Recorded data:
· · · ·
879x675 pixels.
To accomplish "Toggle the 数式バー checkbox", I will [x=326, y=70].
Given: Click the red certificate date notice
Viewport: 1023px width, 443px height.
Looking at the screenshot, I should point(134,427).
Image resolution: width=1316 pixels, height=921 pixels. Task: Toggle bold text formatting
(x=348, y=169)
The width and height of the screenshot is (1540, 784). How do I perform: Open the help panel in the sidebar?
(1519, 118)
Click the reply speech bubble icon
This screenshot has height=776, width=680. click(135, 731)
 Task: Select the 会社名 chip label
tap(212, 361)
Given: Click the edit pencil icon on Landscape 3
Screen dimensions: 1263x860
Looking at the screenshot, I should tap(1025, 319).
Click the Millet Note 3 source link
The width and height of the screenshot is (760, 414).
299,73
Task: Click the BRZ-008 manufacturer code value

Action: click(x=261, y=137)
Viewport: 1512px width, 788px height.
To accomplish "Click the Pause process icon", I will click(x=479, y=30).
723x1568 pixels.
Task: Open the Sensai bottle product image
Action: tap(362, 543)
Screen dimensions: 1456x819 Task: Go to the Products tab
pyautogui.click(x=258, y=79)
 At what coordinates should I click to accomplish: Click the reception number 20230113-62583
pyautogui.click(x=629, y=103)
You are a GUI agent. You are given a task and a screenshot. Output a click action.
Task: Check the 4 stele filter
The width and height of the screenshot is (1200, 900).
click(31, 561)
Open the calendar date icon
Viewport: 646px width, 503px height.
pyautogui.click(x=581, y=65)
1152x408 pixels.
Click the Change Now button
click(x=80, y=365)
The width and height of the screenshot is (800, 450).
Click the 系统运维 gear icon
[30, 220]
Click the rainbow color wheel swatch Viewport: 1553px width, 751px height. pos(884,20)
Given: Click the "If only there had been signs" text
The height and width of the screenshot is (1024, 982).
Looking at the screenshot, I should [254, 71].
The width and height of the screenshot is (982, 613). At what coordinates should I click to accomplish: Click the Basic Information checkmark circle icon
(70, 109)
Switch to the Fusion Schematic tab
· · · ·
What you need to do → Repeat the records word for word.

Task answer →
879x675 pixels.
To accomplish "Toggle the 数式バー checkbox", I will [x=326, y=70].
Given: Click the red certificate date notice
Viewport: 1023px width, 443px height.
Looking at the screenshot, I should point(134,427).
Image resolution: width=1316 pixels, height=921 pixels. Task: Toggle bold text formatting
(x=348, y=169)
The width and height of the screenshot is (1540, 784). How do I perform: Open the help panel in the sidebar?
(1519, 118)
Click the reply speech bubble icon
This screenshot has height=776, width=680. click(135, 731)
 Task: Select the 会社名 chip label
tap(212, 361)
Given: Click the edit pencil icon on Landscape 3
Screen dimensions: 1263x860
Looking at the screenshot, I should tap(1025, 319).
Click the Millet Note 3 source link
The width and height of the screenshot is (760, 414).
299,73
Task: Click the BRZ-008 manufacturer code value

Action: click(x=261, y=137)
Viewport: 1512px width, 788px height.
To accomplish "Click the Pause process icon", I will click(x=479, y=30).
723x1568 pixels.
Task: Open the Sensai bottle product image
Action: tap(362, 543)
Screen dimensions: 1456x819 Task: Go to the Products tab
pyautogui.click(x=258, y=79)
 At what coordinates should I click to accomplish: Click the reception number 20230113-62583
pyautogui.click(x=629, y=103)
You are a GUI agent. You are given a task and a screenshot. Output a click action.
Task: Check the 4 stele filter
The width and height of the screenshot is (1200, 900).
click(31, 561)
Open the calendar date icon
Viewport: 646px width, 503px height.
pyautogui.click(x=581, y=65)
1152x408 pixels.
Click the Change Now button
click(x=80, y=365)
The width and height of the screenshot is (800, 450).
Click the 系统运维 gear icon
[30, 220]
Click the rainbow color wheel swatch Viewport: 1553px width, 751px height. pos(884,20)
Given: Click the "If only there had been signs" text
The height and width of the screenshot is (1024, 982).
Looking at the screenshot, I should [254, 71].
The width and height of the screenshot is (982, 613). At what coordinates should I click to accomplish: Click the Basic Information checkmark circle icon
(70, 109)
Switch to the Fusion Schematic tab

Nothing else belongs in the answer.